The required result is a copy of each line below in which "computer" appears.

Top of Data records

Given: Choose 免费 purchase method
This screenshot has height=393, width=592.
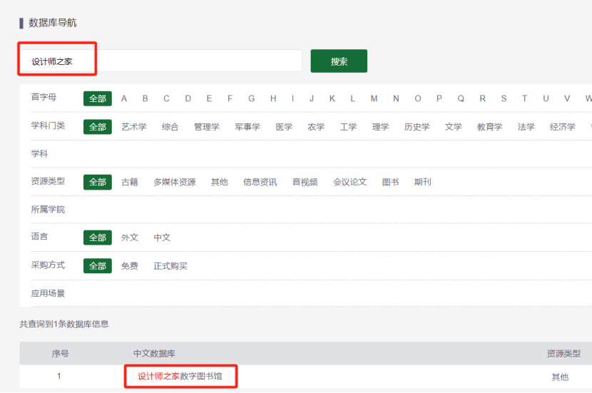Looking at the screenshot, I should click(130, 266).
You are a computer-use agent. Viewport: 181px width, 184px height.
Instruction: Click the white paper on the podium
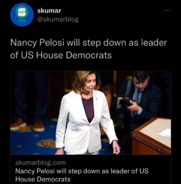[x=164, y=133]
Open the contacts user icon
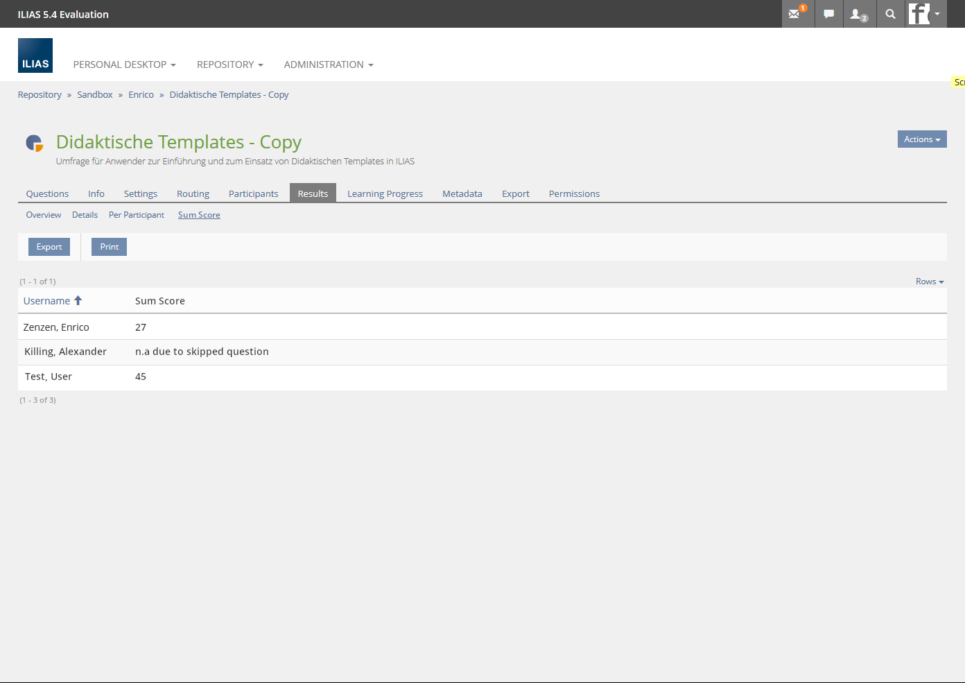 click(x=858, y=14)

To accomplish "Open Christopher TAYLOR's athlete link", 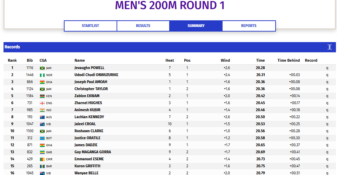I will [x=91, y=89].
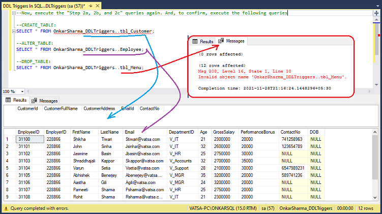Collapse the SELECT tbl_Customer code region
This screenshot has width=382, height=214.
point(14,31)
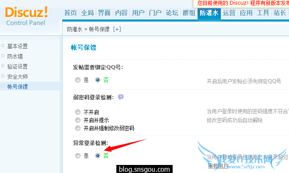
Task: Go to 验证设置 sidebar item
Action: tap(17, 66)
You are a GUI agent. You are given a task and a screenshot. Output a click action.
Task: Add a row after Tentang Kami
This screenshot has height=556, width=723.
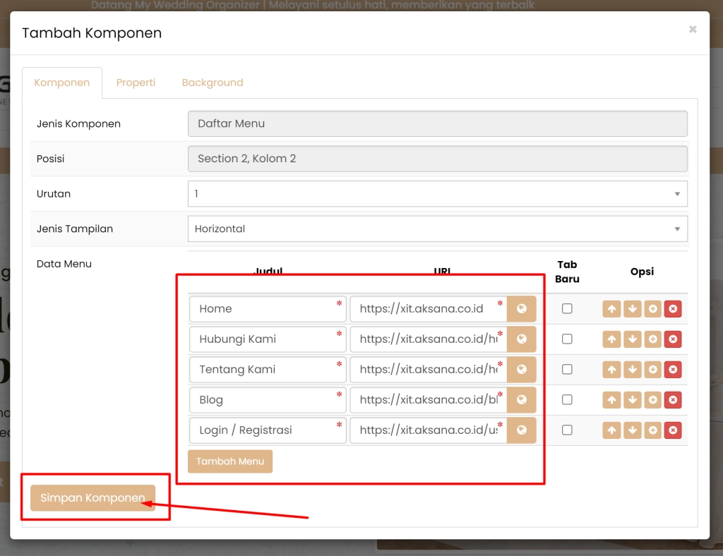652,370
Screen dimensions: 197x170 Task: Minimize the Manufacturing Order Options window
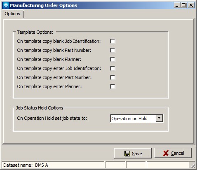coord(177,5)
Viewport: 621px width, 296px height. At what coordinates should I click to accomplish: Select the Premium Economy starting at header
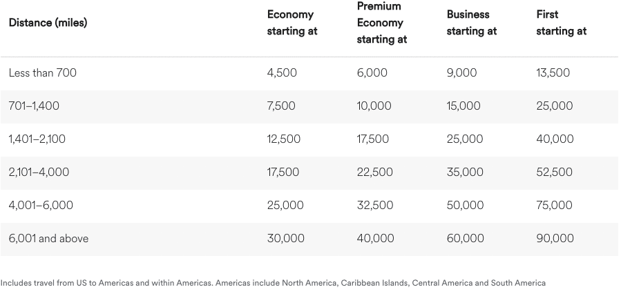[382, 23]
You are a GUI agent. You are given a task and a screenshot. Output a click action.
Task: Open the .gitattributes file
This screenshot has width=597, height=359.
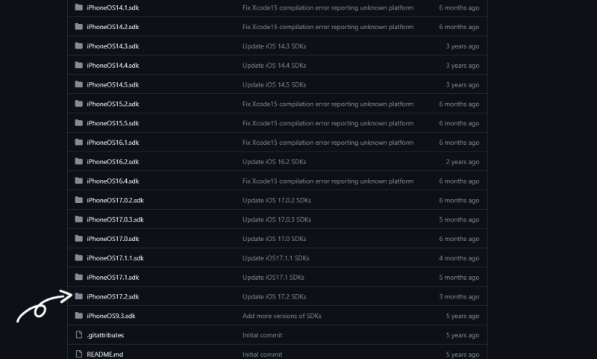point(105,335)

Bottom of Data records
Top of Data records

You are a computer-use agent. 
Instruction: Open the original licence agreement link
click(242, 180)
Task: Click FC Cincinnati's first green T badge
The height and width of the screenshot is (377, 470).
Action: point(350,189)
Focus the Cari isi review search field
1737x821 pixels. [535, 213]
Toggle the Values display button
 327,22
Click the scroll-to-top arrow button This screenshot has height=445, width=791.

Bottom of Data records

**Task response**:
You are a computer-use agent. Viewport: 181px width, 184px height.
You are a computer-use agent. 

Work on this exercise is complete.